Descoberta da fraude
No dia 5 de novembro de 2023, às 15h26, um rapaz que se inscreveu pra fazer o exame troca mensagens com a então namorada: “Eu peço o e-mail do cara pra mandar um negócio importante. O e-mail dele”. Nesse horário, ele deveria estar sem celular, incomunicável e concentrado na prova.
No domingo seguinte, 12 de novembro, estava acontecendo o segundo e último dia do Enem 2023. E mais uma vez, o candidato manda mensagens para a namorada bem no horário do exame. Para a polícia, não há dúvidas: ele não estava na sala de provas e não fez o Enem.
As assinaturas foram analisadas e os peritos também compararam os padrões de caligrafia e atestaram que não foi Moisés quem escreveu a redação, e sim André.
No dia 12 de novembro de 2023, às 18h44, logo depois do fim das provas, André postou cinco estrelinhas, e escreveu, na sequência: “Tava easy demais [sic]”. Para a Polícia Federal, as cinco estrelinhas significam Enem.
A um amigo, Moisés contou o que ele e André fizeram com a identidade falsa.
“A gente pegou e rasgou no meio. A gente não tem foto. Ninguém tirou foto. Tá ligado? Eu não tirei foto dessa identidade. Eu, fazendo a matrícula pode esquecer. Não vou ligar para os comentários, não”, diz.
André cursa o quinto ano de Medicina na UEPA. Aluno da boas notas, a PF aponta que a inteligência do estudante já foi usada para o crime em outro caso.

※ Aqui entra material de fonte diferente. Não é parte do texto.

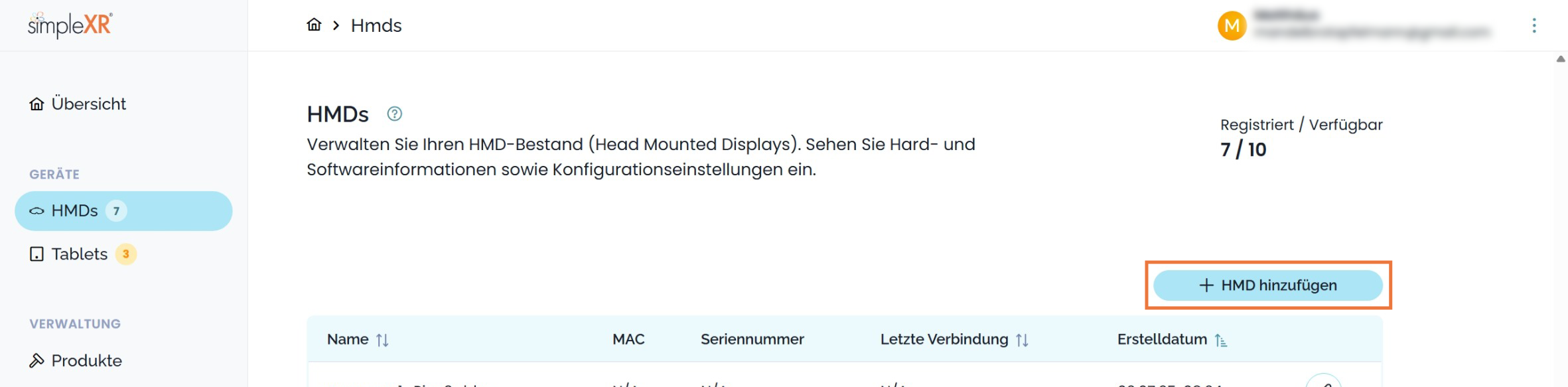Viewport: 1568px width, 387px height.
Task: Click the HMDs count badge 7
Action: click(116, 211)
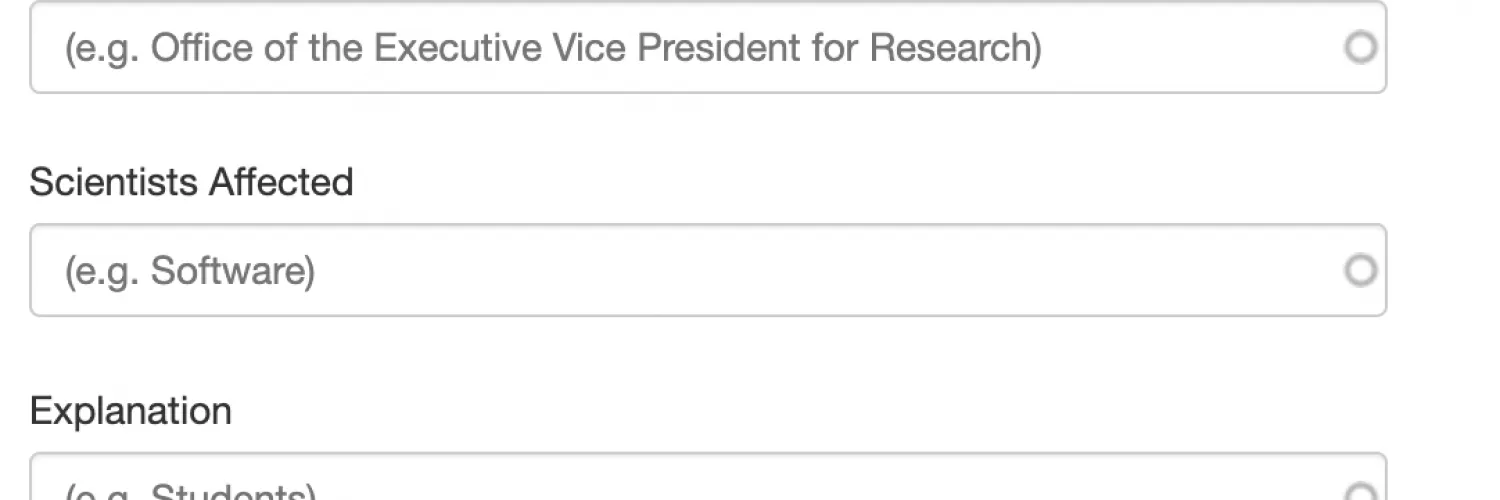The width and height of the screenshot is (1500, 500).
Task: Click the 'Scientists Affected' field label
Action: coord(191,182)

Segundo as investigações, no Enem de 2022, André fez as provas no lugar de Eliesio Bastos Ataíde, de 25 anos, também usando identidade falsa. A Polícia Federal diz que André falsificou a assinatura de Eliesio e fez a redação se passando por ele.

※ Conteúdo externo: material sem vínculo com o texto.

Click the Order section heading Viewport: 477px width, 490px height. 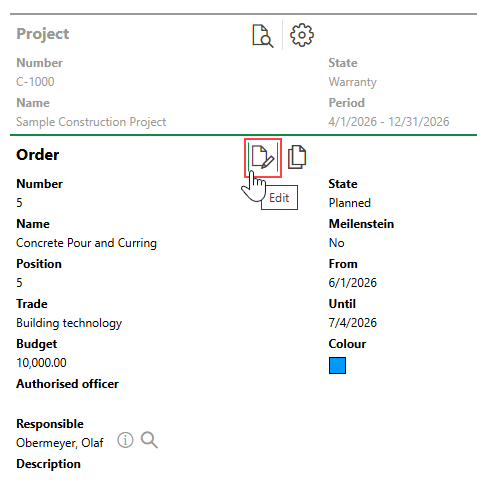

Eliesio também foi aprovado na faculdade de medicina da UEPA e fez o curso normalmente no ano passado. Como Moisés entrou este ano, as aulas dele e de todos os outros alunos começam no dia 4 de março.
Novas denúncias
De acordo com o delegado Ezequias Martins, que investiga o caso, a PF apura se André também teria realizado outras provas como de concursos e até outros vestibulares.
Quanto aos três acusados de fraudar o Enem, eles vão responder em liberdade por falsidade ideológica e uso de documento falso.

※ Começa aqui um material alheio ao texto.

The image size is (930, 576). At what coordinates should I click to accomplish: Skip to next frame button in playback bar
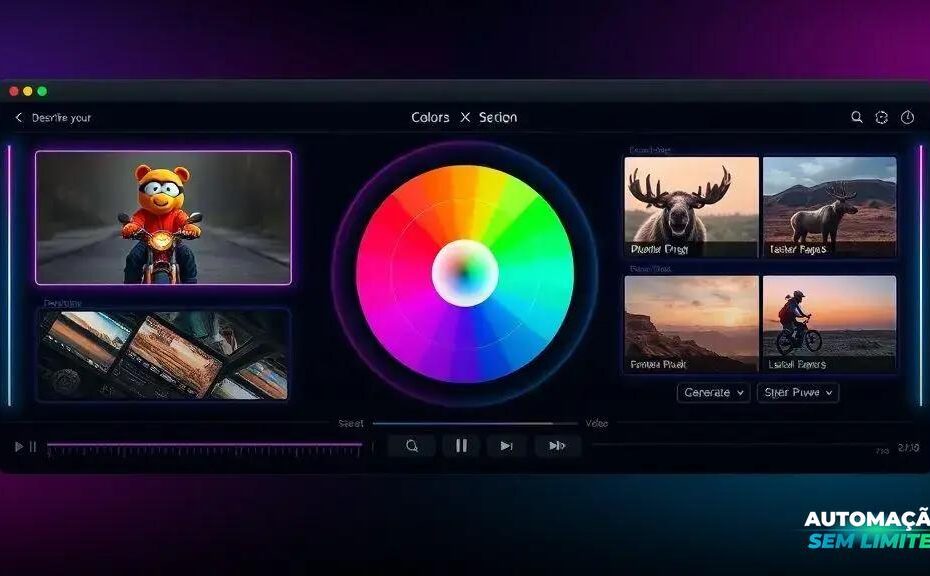[x=506, y=446]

Segundo os advogados de defesa, os acusados são amigos. De acordo com Diego Freites, advogado de André e Eliesio, “eles são alunos de medicina e são inocentes. Não existe recebimento pelo André de nenhuma quantia para fazer a prova em nome de terceiros”, disse ele ao Fantástico, da TV Globo.
“Quem fez a prova foi o próprio Moisés. Ele está inteiramente interessado em apoiar e cooperar com a policia e com a Justiça Federal para que esse assunto seja o mais rápido possível solucionado”, relata Jordano Matias, advogado de Moisés.
Medidas cabíveis
Em nota, a Universidade do Estado do Pará disse que “acompanha e colabora com as investigações conduzidas pela Polícia Federal e aguarda a conclusão do processo para tomar as medidas cabíveis.”
“Ninguém esperava que algo tão grave acontecesse perto da gente,”, relata Lucas Amorim, vice-presidente do Centro Acadêmico da Faculdade de Medicina/ UEPA.
“O Enem ele tem 25 anos de história. Ele tem 15 anos em que ele é utilizado como a principal prova de seleção para ingresso no ensino superior público e privado no Brasil. E nunca foi identificado nada nessa natureza. Então a gente acredita se tratar de um caso isolado”, relata Ricardo Magalhães, diretor de gestão e planejamento do INEP.
Segurança das provas
A investigação traz um alerta sobre uma possível fragilidade do modelo atual de aplicação da prova, que é o mesmo em todo país. Segundo o delegado Ezequias Martins, “a digital é um sistema verificável, é um sistema seguro. A gente consegue realmente aferir com mais facilidade se aquela pessoa realmente é a que fez a prova”.
Já o INEP diz que a “identificação biométrica, a princípio, a gente não enxerga como um meio que garantiria isso. Mas se a gente, junto com Polícia Federal, entender que vai ser importante, que vai dar mais segurança, certamente nós vamos tomar as medidas cabíveis para estudar tecnicamente a proposta. A sociedade brasileira pode ficar tranquila, que o Enem é uma política pública segura, mas nem por isso a gente vai se furtar de aperfeiçoá-lo, se for o caso”.